Bulls can make money even in a bear trend. This usually means the bear trend has weakened, so you should consider that the market might be a broad bear channel rather than a tight channel.

Once bulls realize this, they will start buying at new lows and prior lows.

The key is to watch the strength of these bounces. Once bulls discover that limit-order buying at the prior low is profitable — meaning the market bounces above the breakout point after each decline — they will become more confident and start buying at every new low, even adding at lower levels.

A bear trend requires continuously producing lower highs, especially "major lower highs." A major lower high typically leads to a strong decline that makes a new low.
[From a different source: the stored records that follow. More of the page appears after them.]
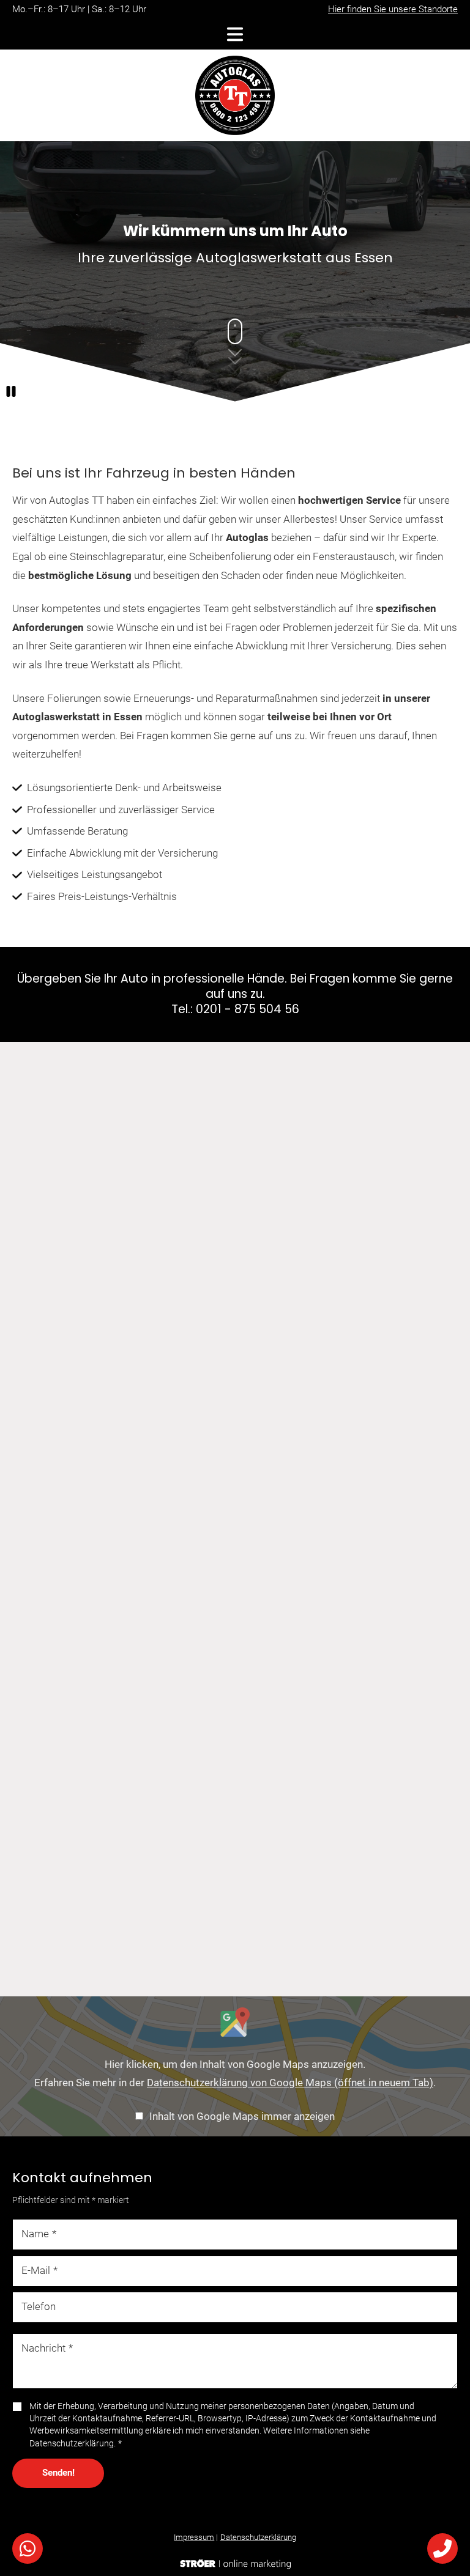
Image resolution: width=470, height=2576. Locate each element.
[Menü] (235, 34)
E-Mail (39, 2270)
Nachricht (47, 2348)
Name (38, 2234)
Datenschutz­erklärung (258, 2537)
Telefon (38, 2307)
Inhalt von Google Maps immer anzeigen (242, 2116)
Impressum (194, 2537)
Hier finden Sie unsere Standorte (393, 9)
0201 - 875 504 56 (247, 1009)
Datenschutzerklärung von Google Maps (290, 2082)
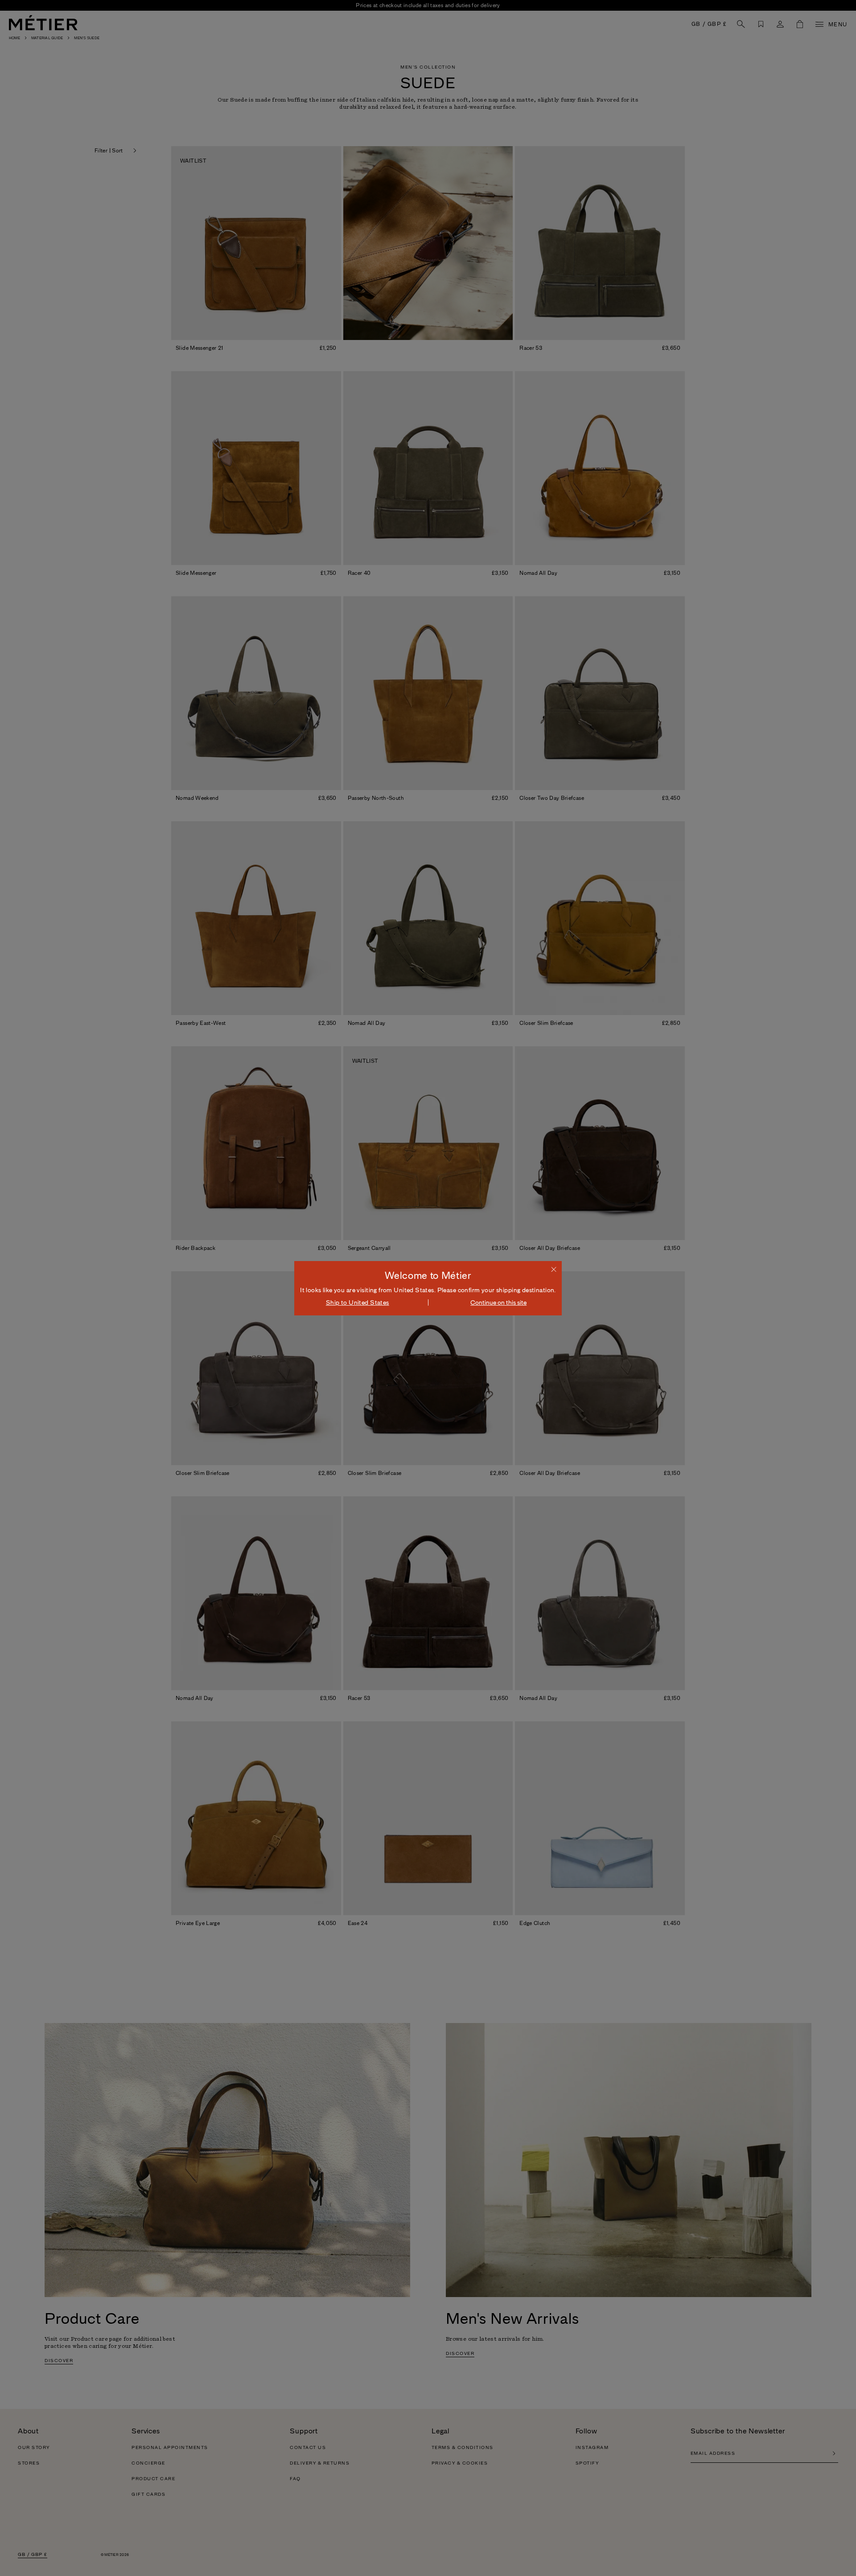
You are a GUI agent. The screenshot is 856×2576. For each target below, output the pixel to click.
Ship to (357, 1302)
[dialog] (428, 1288)
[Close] (553, 1269)
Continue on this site (498, 1302)
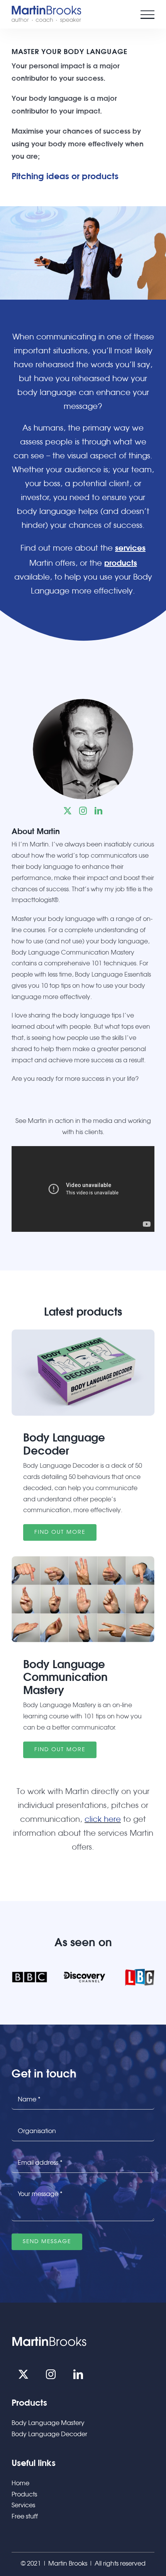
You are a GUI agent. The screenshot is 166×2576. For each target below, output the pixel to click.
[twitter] (67, 811)
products (120, 563)
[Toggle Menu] (147, 14)
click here (103, 1819)
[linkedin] (98, 811)
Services (23, 2505)
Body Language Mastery (48, 2423)
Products (24, 2495)
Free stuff (25, 2517)
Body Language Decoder (49, 2434)
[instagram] (83, 811)
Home (20, 2483)
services (130, 548)
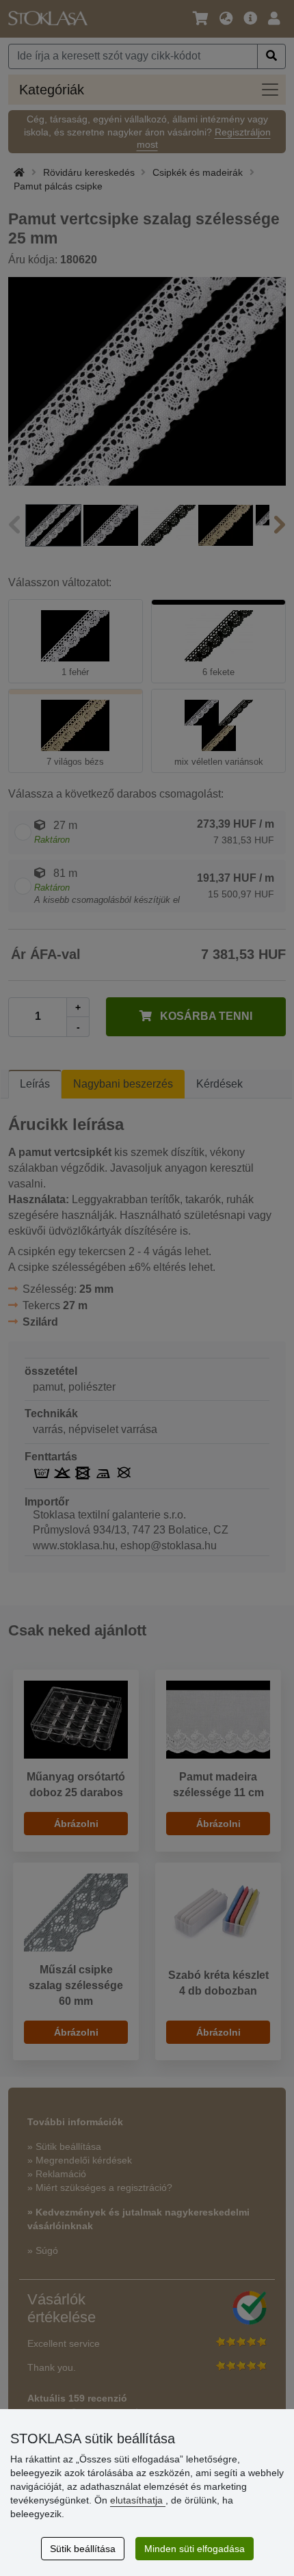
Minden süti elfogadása (194, 2548)
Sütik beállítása (83, 2548)
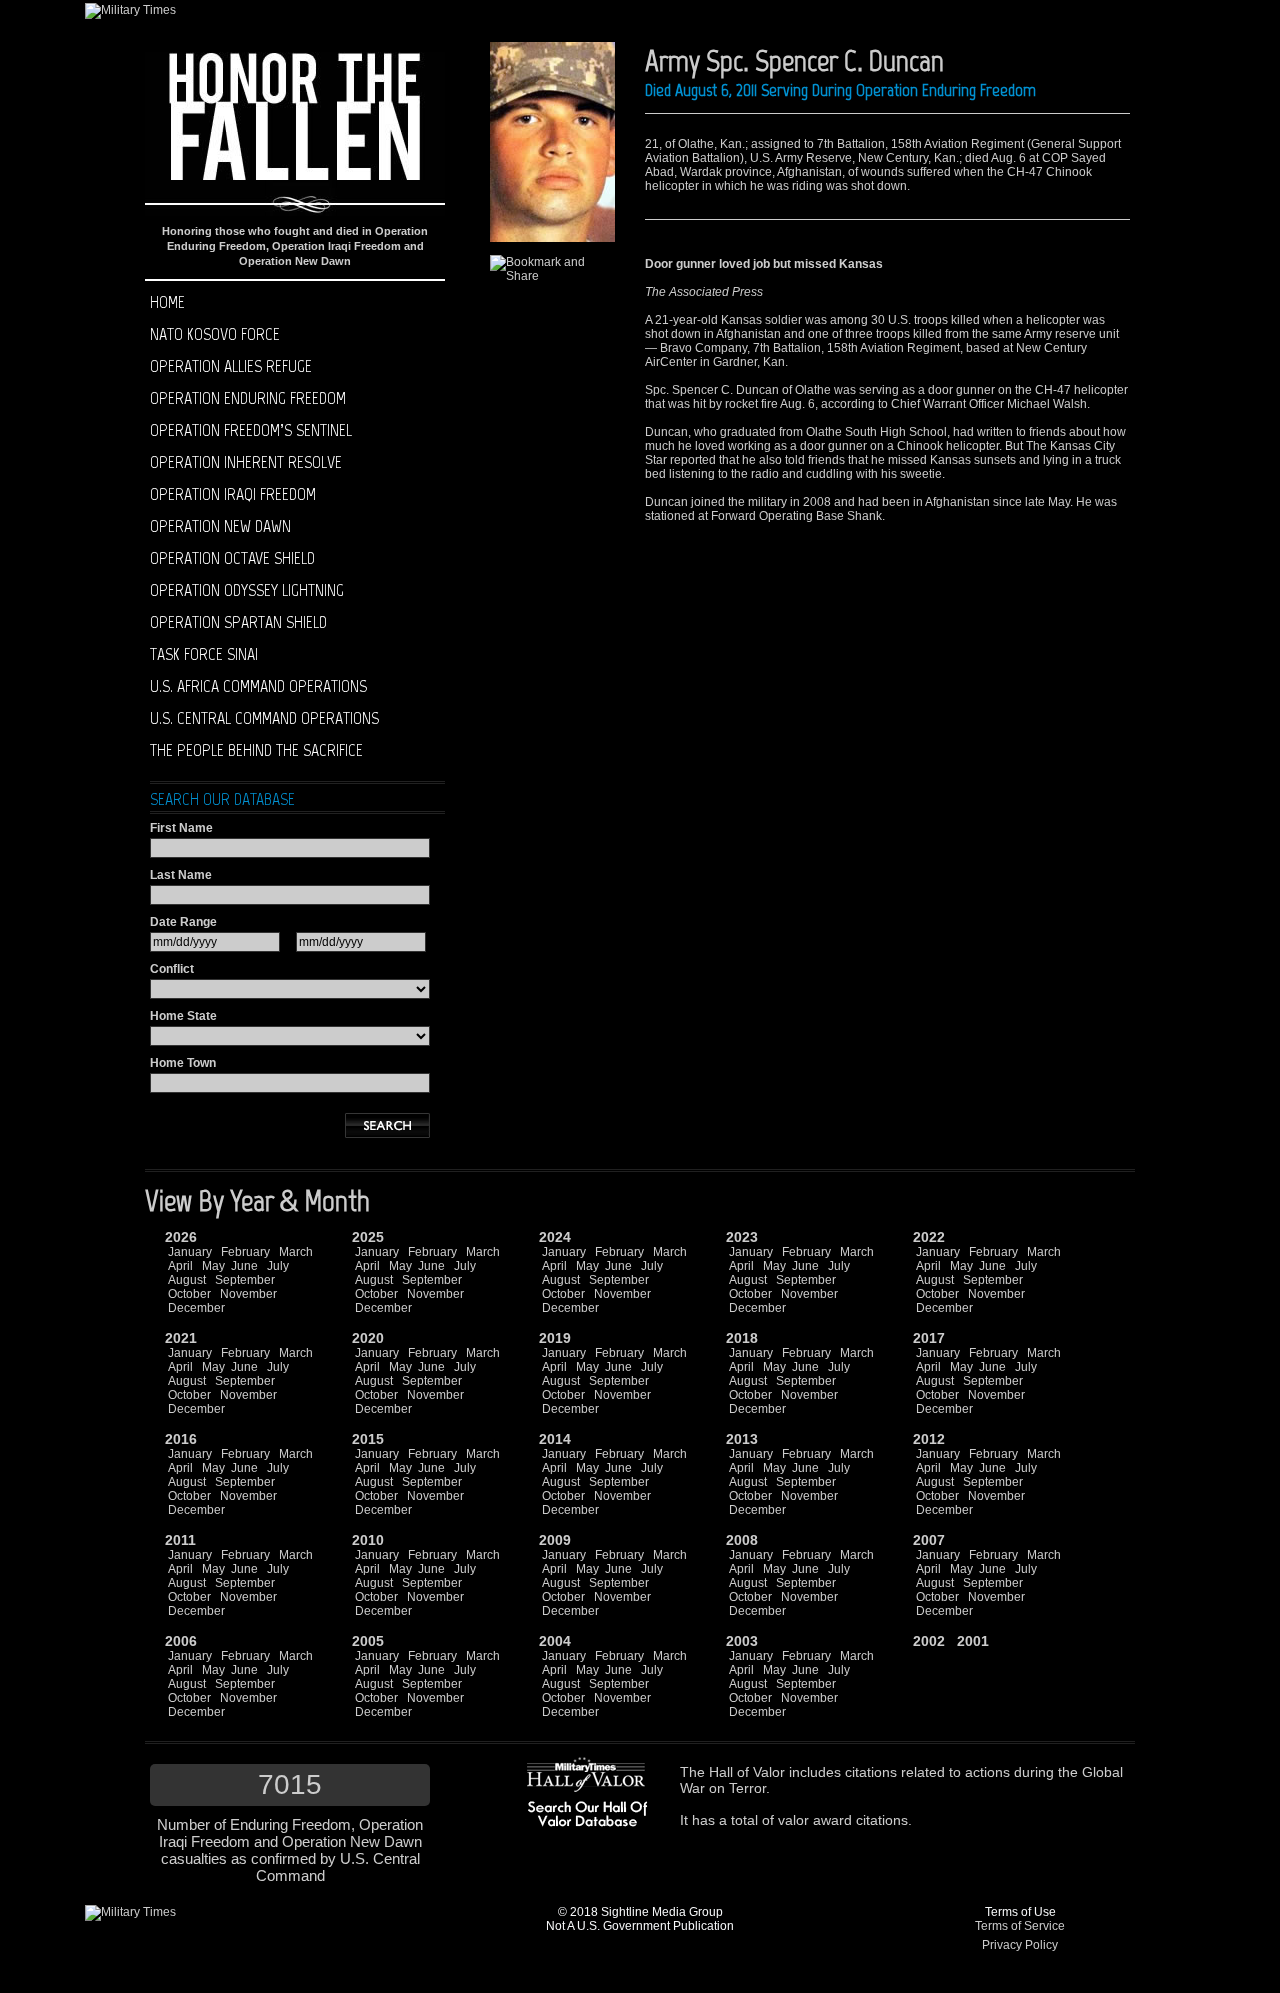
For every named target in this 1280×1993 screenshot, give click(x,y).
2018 (742, 1338)
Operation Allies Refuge (231, 366)
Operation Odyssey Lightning (247, 590)
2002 (929, 1641)
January (190, 1252)
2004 (555, 1641)
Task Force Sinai (204, 654)
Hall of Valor (747, 1772)
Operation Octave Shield (232, 558)
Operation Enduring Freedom (248, 398)
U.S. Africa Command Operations (258, 686)
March (296, 1252)
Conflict (172, 969)
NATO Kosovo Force (215, 334)
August (187, 1280)
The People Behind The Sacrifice (256, 750)
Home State (183, 1016)
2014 (555, 1439)
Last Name (181, 875)
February (245, 1252)
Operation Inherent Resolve (246, 462)
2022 (929, 1237)
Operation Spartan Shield (238, 622)
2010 (368, 1540)
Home (167, 302)
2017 (929, 1338)
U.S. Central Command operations (264, 718)
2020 (368, 1338)
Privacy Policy (1020, 1945)
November (248, 1294)
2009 (555, 1540)
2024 (555, 1237)
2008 (742, 1540)
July (278, 1266)
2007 (929, 1540)
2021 (181, 1338)
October (189, 1294)
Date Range (183, 922)
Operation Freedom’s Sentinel (251, 430)
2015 (368, 1439)
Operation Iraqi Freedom (233, 494)
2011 (180, 1540)
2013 (742, 1439)
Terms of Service (1020, 1926)
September (245, 1280)
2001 (973, 1641)
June (244, 1266)
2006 (181, 1641)
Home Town (183, 1063)
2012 (929, 1439)
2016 (181, 1439)
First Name (181, 828)
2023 (742, 1237)
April (180, 1266)
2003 (742, 1641)
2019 (555, 1338)
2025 (368, 1237)
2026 (181, 1237)
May (213, 1266)
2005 (368, 1641)
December (196, 1308)
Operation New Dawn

In a broad bear channel, "second leg traps" are very common, because a broad bear channel is essentially very similar to a trading range — just slightly downward-sloping.

You will see strong second legs that lead traders to think there will be a powerful breakout with follow-through, but the market quickly reverses, trapping traders in "chasing highs to buy" or "selling too low" traps, because the entire channel is really just a downward-sloping trading range.

Bulls can make money by "buying at new lows and adding at lower prices." They usually use wider stop losses.

In a bear trend, bears will progressively raise their stop loss to just above the most recent "major lower high."

A "major lower high" means that after this high, an obvious downward reversal or strong bearish breakout occurs, usually making a new low.

Some traders prefer using very wide stop losses, only giving up when the market is clearly no longer in a bear trend. Others will stop out when a seemingly "decent" major high is broken, then wait for the market to reverse before going short again.

Deep pullbacks in broad bear channels. As long as the market continues to form "lower highs," it is still in a bear trend.